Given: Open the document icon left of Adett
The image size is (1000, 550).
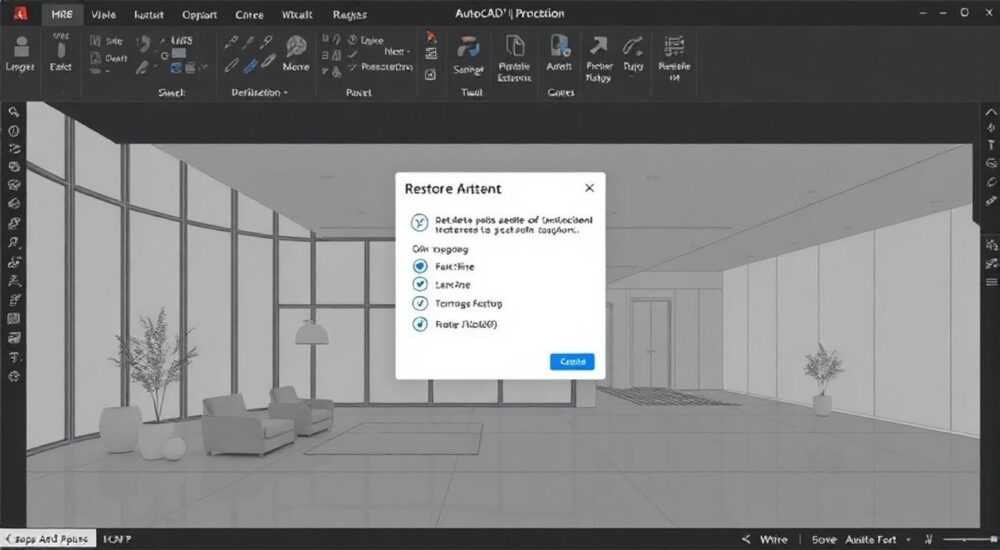Looking at the screenshot, I should tap(514, 47).
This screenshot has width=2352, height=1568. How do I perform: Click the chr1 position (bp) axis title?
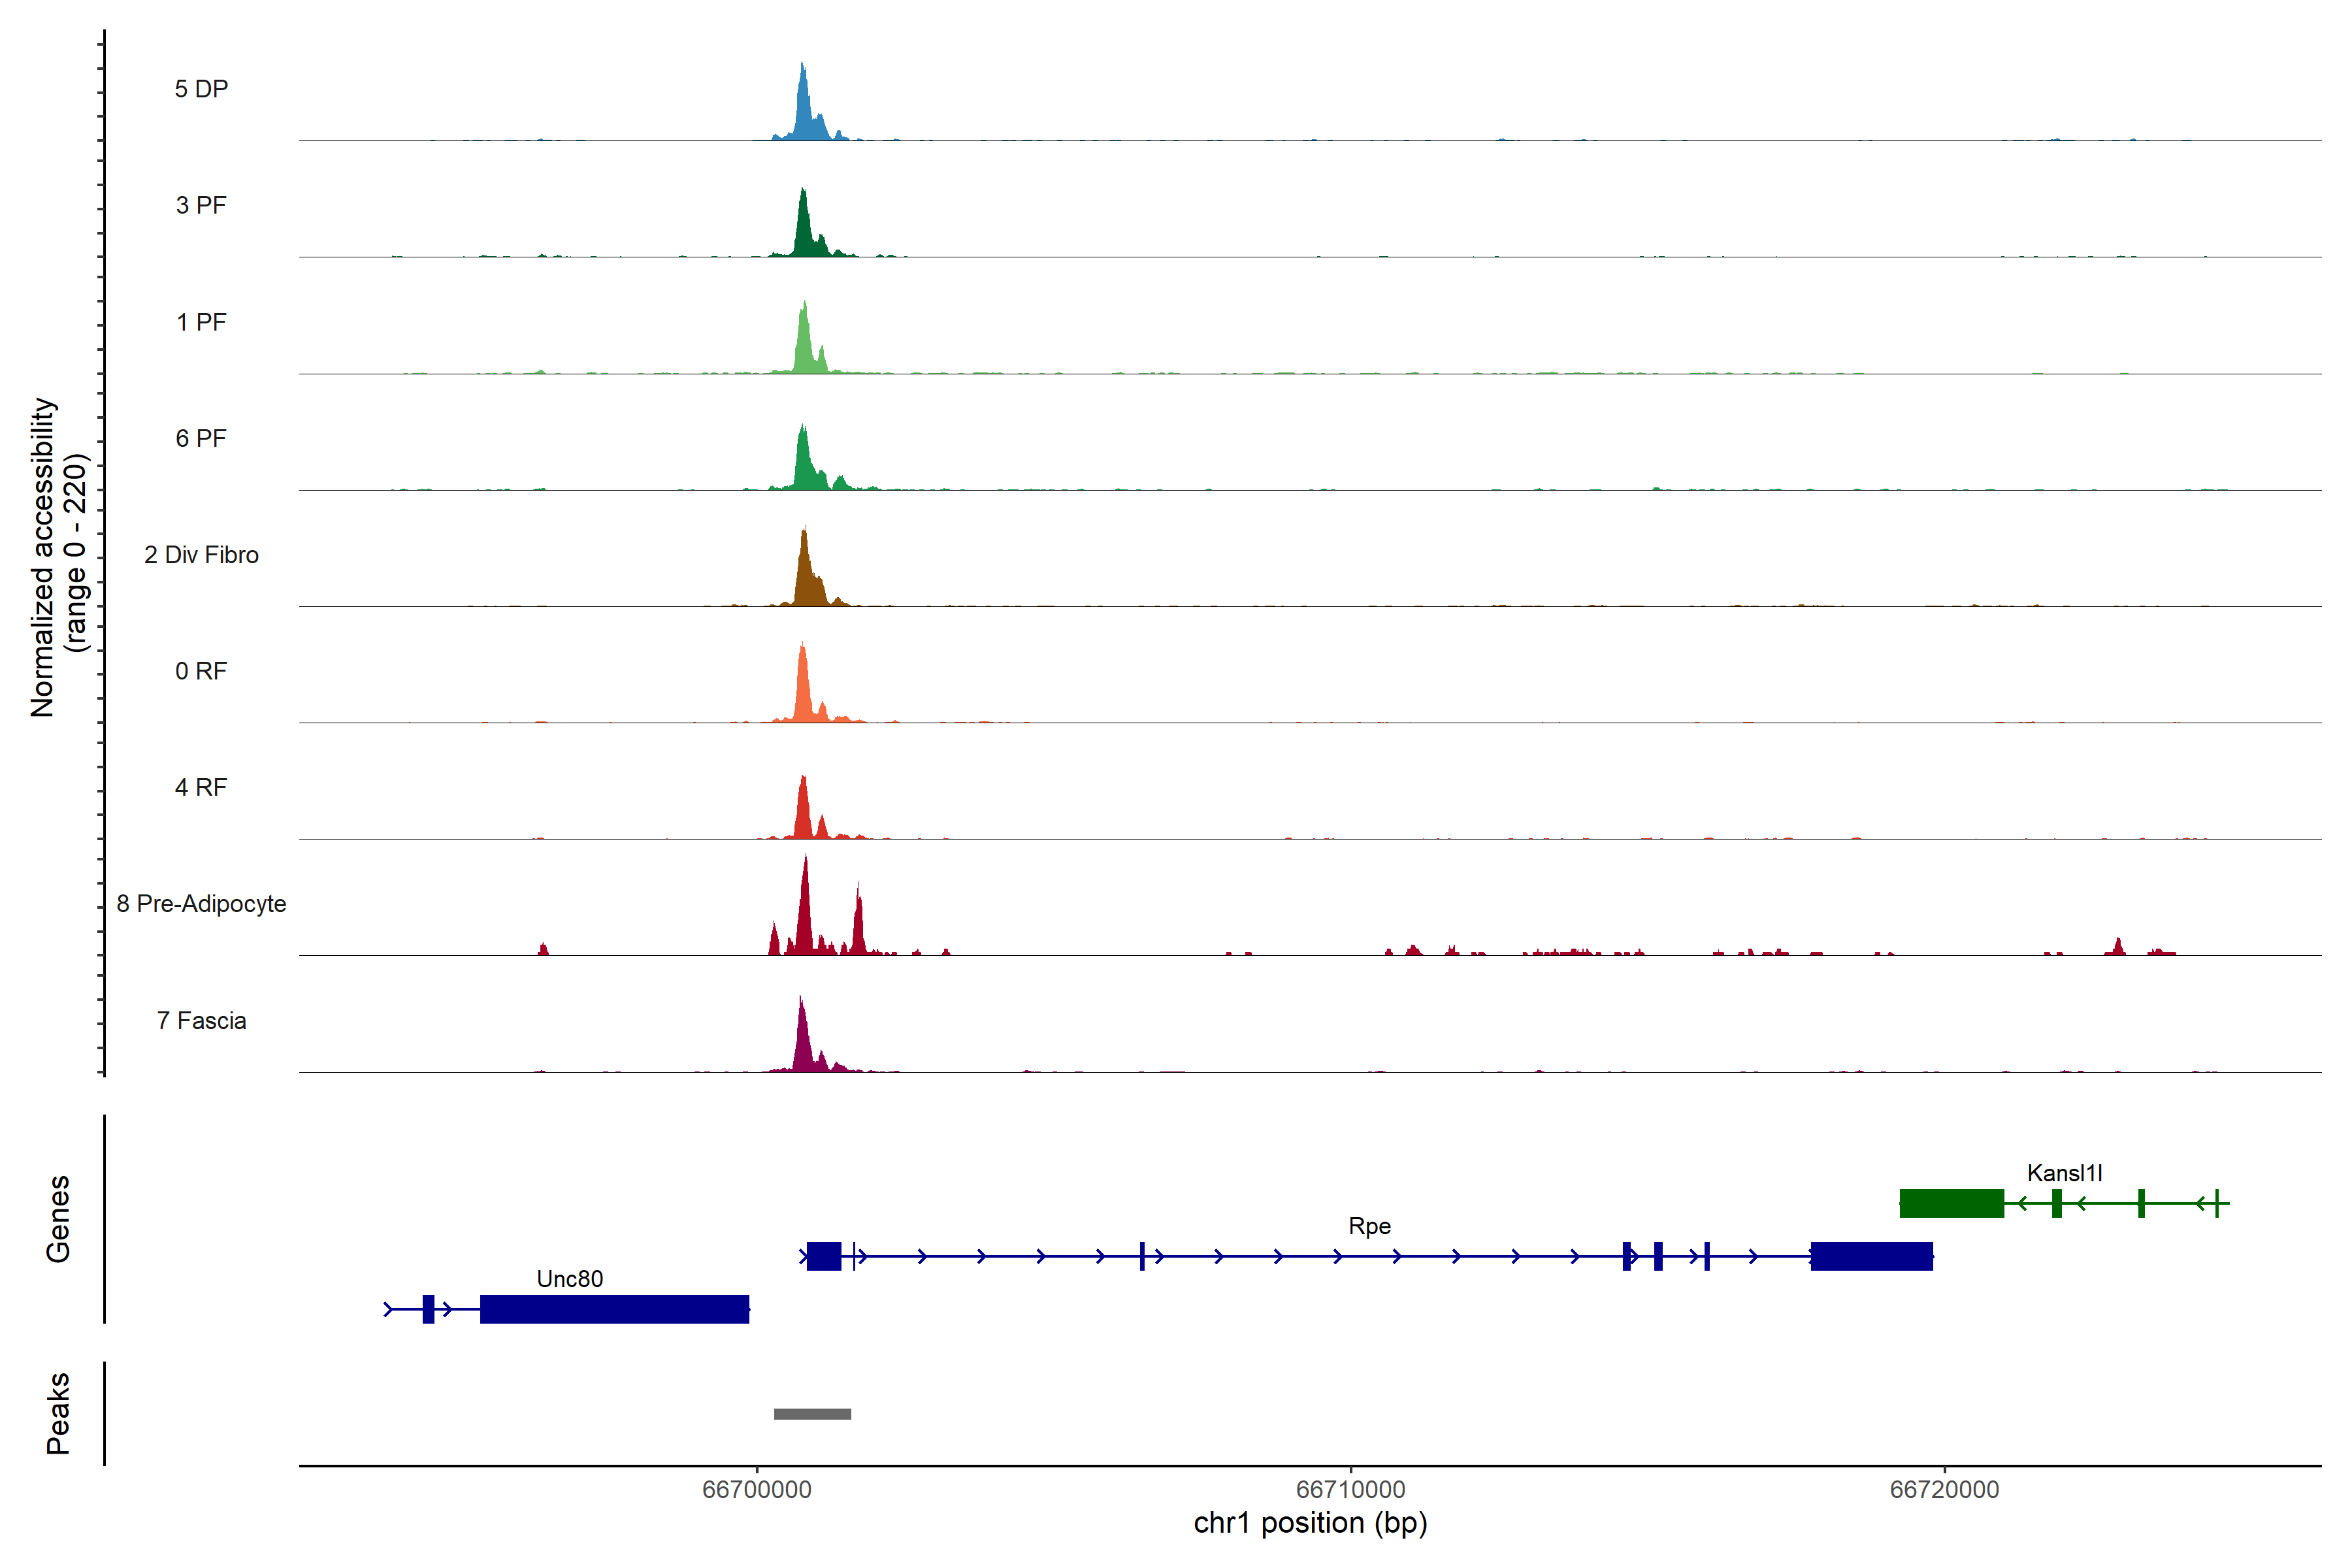[1310, 1523]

- - - - - - -

● PROBLEM
Write out the rows above word for word, leaving out the pictures.

● WRITTEN ANSWER
Given: Open the document icon left of Adett
The image size is (1000, 550).
Looking at the screenshot, I should tap(514, 47).
This screenshot has width=2352, height=1568. How do I perform: Click the chr1 position (bp) axis title?
[1310, 1523]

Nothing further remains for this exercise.